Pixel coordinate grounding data
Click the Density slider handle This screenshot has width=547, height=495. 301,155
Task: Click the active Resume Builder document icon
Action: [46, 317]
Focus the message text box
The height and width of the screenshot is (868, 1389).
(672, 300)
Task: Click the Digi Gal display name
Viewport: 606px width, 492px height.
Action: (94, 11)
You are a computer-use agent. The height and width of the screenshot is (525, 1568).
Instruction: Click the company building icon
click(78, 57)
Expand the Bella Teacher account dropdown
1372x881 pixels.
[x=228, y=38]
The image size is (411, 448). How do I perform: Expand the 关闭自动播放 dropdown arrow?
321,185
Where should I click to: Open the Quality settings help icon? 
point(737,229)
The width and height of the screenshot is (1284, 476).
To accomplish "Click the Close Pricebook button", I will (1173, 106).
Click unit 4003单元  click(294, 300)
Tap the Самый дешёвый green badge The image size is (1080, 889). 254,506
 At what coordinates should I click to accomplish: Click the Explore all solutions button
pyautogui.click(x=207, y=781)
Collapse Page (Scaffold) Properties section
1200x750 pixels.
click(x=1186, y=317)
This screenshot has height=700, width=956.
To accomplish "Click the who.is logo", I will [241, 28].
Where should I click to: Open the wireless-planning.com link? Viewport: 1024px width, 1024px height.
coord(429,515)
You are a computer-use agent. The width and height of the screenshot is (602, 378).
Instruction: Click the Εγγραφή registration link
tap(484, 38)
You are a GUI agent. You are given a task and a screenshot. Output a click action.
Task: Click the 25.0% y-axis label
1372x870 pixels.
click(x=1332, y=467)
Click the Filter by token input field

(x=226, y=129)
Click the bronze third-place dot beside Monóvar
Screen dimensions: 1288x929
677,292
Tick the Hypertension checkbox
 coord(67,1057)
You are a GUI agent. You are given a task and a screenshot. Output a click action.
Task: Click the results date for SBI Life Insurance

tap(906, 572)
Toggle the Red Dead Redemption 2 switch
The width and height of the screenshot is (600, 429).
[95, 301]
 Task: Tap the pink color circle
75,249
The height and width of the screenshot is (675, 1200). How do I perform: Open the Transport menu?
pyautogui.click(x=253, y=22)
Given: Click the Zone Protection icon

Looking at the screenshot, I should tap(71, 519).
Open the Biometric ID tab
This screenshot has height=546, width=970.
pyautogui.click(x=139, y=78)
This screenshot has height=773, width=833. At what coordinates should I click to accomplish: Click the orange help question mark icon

* Exercise prompt *
Once you have found every line above holding the word "will", copy those lines.

* Problem solution *
To accomplish "Click the Close Pricebook button", I will (1173, 106).
To accomplish "Click the who.is logo", I will [241, 28].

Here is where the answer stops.